EXERCISE DESCRIPTION:
Recast all of the data below as a JSON list of strings, with one string for each line and blank lines omitted.

LISTED ENTRIES:
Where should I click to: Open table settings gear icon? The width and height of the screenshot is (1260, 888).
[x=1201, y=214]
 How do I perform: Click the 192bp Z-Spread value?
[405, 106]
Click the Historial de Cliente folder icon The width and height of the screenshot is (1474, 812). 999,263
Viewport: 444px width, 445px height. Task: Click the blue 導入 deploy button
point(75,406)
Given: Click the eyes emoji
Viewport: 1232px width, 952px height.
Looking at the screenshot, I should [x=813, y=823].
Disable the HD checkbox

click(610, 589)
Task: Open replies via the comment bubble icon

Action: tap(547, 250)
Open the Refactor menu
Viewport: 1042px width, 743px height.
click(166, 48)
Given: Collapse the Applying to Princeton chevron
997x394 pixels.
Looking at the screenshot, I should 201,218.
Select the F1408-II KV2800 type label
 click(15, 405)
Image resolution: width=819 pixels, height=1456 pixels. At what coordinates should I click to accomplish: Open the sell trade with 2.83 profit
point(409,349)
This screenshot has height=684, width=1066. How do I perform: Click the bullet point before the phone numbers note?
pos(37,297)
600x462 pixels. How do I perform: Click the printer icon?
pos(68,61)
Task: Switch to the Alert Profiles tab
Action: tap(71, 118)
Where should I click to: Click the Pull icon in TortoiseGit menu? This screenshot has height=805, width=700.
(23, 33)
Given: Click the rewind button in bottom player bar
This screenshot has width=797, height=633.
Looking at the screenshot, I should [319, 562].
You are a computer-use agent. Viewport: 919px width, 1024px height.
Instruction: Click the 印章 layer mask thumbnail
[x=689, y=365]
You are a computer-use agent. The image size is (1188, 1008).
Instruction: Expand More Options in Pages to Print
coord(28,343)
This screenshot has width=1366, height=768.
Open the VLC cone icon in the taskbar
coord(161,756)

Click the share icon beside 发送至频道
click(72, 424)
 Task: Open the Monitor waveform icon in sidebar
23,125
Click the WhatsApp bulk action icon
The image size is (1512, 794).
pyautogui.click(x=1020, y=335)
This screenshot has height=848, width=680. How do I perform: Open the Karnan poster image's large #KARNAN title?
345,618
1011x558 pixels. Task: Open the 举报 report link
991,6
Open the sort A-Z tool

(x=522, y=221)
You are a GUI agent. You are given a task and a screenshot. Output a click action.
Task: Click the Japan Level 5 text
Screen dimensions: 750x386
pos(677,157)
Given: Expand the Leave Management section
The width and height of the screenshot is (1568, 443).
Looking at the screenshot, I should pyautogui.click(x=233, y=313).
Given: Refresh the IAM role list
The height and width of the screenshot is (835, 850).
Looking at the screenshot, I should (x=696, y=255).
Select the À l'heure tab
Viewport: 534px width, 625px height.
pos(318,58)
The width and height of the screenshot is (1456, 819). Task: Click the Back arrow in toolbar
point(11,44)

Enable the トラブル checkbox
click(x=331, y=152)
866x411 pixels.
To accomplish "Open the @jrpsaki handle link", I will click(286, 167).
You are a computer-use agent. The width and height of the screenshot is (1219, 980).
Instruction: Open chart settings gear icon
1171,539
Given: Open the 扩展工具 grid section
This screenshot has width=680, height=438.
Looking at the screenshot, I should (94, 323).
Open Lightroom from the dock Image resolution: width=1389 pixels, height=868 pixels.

EXERCISE RESPONSE:
[
  "Where should I click to: Open table settings gear icon? The width and height of the screenshot is (1260, 888).",
  "[x=1201, y=214]",
  " How do I perform: Click the 192bp Z-Spread value?",
  "[405, 106]",
  "Click the Historial de Cliente folder icon The width and height of the screenshot is (1474, 812). 999,263",
  "Viewport: 444px width, 445px height. Task: Click the blue 導入 deploy button",
  "point(75,406)",
  "Given: Click the eyes emoji",
  "Viewport: 1232px width, 952px height.",
  "Looking at the screenshot, I should [x=813, y=823].",
  "Disable the HD checkbox",
  "click(610, 589)",
  "Task: Open replies via the comment bubble icon",
  "Action: tap(547, 250)",
  "Open the Refactor menu",
  "Viewport: 1042px width, 743px height.",
  "click(166, 48)",
  "Given: Collapse the Applying to Princeton chevron",
  "997x394 pixels.",
  "Looking at the screenshot, I should 201,218.",
  "Select the F1408-II KV2800 type label",
  " click(15, 405)",
  "Image resolution: width=819 pixels, height=1456 pixels. At what coordinates should I click to accomplish: Open the sell trade with 2.83 profit",
  "point(409,349)",
  "This screenshot has height=684, width=1066. How do I perform: Click the bullet point before the phone numbers note?",
  "pos(37,297)",
  "600x462 pixels. How do I perform: Click the printer icon?",
  "pos(68,61)",
  "Task: Switch to the Alert Profiles tab",
  "Action: tap(71, 118)",
  "Where should I click to: Click the Pull icon in TortoiseGit menu? This screenshot has height=805, width=700.",
  "(23, 33)",
  "Given: Click the rewind button in bottom player bar",
  "This screenshot has width=797, height=633.",
  "Looking at the screenshot, I should [319, 562].",
  "You are a computer-use agent. Viewport: 919px width, 1024px height.",
  "Instruction: Click the 印章 layer mask thumbnail",
  "[x=689, y=365]",
  "You are a computer-use agent. The image size is (1188, 1008).",
  "Instruction: Expand More Options in Pages to Print",
  "coord(28,343)",
  "This screenshot has width=1366, height=768.",
  "Open the VLC cone icon in the taskbar",
  "coord(161,756)",
  "Click the share icon beside 发送至频道",
  "click(72, 424)",
  " Task: Open the Monitor waveform icon in sidebar",
  "23,125",
  "Click the WhatsApp bulk action icon",
  "The image size is (1512, 794).",
  "pyautogui.click(x=1020, y=335)",
  "This screenshot has height=848, width=680. How do I perform: Open the Karnan poster image's large #KARNAN title?",
  "345,618",
  "1011x558 pixels. Task: Open the 举报 report link",
  "991,6",
  "Open the sort A-Z tool",
  "(x=522, y=221)",
  "You are a GUI agent. You are given a task and a screenshot. Output a click action.",
  "Task: Click the Japan Level 5 text",
  "Screen dimensions: 750x386",
  "pos(677,157)",
  "Given: Expand the Leave Management section",
  "The width and height of the screenshot is (1568, 443).",
  "Looking at the screenshot, I should pyautogui.click(x=233, y=313).",
  "Given: Refresh the IAM role list",
  "The height and width of the screenshot is (835, 850).",
  "Looking at the screenshot, I should (x=696, y=255).",
  "Select the À l'heure tab",
  "Viewport: 534px width, 625px height.",
  "pos(318,58)",
  "The width and height of the screenshot is (1456, 819). Task: Click the Back arrow in toolbar",
  "point(11,44)",
  "Enable the トラブル checkbox",
  "click(x=331, y=152)",
  "866x411 pixels.",
  "To accomplish \"Open the @jrpsaki handle link\", I will click(286, 167).",
  "You are a computer-use agent. The width and height of the screenshot is (1219, 980).",
  "Instruction: Open chart settings gear icon",
  "1171,539",
  "Given: Open the 扩展工具 grid section",
  "This screenshot has width=680, height=438.",
  "Looking at the screenshot, I should (94, 323).",
  "Open Lightroom from the dock Image resolution: width=1389 pixels, height=868 pixels."
]